Introduction to Question

Many members of The Church of Jesus Christ of Latter-day Saints have been confused about the meaning of love from a Gospel point of view. This article seeks to outline principles of love that will affect the attitudes and behavior of the Saints towards commandments, their views about their identity, and so on.

This reflects the best efforts of the author to define love from the scriptural canon of the Church. Others are free to disagree with this if they have better scriptural exegesis and/or better philosophical considerations. The author has tried to follow the principles and procedures for reading and interpreting scripture outlined in this article.

Response to Question

Definition of Love

The scriptures of The Church of Jesus Christ of Latter-day Saints contain many mentions of love. In fact, there are over 600 occurrences of the words “charity,” “charitable,” “love,” “loved,” “loves,” “lovest,” “loving,” “loving kindness,” and “loving kindnesses” in the entire canon. Readers are encouraged to either search out these words on the Gospel Library app or purchase concordances for the scriptures and explore each use.[1]

Love is the cardinal virtue one can master as a Latter-day Saint.
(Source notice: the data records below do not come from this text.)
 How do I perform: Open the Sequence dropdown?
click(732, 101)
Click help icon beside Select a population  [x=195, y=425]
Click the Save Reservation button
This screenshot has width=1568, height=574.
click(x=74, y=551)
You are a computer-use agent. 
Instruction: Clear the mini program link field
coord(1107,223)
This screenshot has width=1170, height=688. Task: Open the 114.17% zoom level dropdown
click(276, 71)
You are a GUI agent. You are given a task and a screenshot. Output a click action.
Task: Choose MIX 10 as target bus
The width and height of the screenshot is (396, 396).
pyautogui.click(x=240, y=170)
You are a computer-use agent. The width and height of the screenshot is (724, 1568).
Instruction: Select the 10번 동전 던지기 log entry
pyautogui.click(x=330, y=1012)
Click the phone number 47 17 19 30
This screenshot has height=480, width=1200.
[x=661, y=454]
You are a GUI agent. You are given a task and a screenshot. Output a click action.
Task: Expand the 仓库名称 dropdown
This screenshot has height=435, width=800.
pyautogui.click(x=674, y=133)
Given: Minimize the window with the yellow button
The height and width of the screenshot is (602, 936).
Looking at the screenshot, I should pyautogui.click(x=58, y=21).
The prophet Alma compares those that don't possess it to the worthlessness of the dross of metal.[2] The prophet Moroni likewise says we are nothing without charity.[3] The Savior bases his entire ethic on the law of love.[4]

After the author’s own review of the scriptures, the following definition of love can be derived:

Freely, rationally, selflessly, and non-grudgingly acting without the expectation of reciprocity (and even in the absence of reciprocity) so as to recognize and respect the intrinsic, absolute worth of all humans and introduce, reinforce, ensure, and/or restore telic flourishing, survival, comfort, and/or happiness—both temporal and spiritual—to all creatures (including God) so that ultimately all exist in a relationship marked by unity of both heart and mind.

As can be seen immediately, Latter-day Saint scripture makes love a concept pregnant with meaning. As will be demonstrated, that’s the point.

Let’s break down each part.


A person must act freely when entering a loving relationship. Love can neither be coerced nor determined. This necessitates that there exist some ability in humans for genuinely free action. The locus classicus for the Latter-day Saint belief in free action is found in 2 Nephi 2:27:

27 Wherefore, men are free according to the flesh; and all things are given them which are expedient unto man. And they are free to choose liberty and eternal life, through the great Mediator of all men, or to choose captivity and death, according to the captivity and power of the devil; for he seeketh that all men might be miserable like unto himself.[5]


It requires a rational enough mind to give the moral law content. A person who has significant enough mental impairments cannot construct if/then statements like are required for morality. Some are not capable of thinking something like “if I murder a person, then I’m doing something wrong." Thus, one needs to have a rational enough mind to formulate moral sentences and evaluate their truthfulness.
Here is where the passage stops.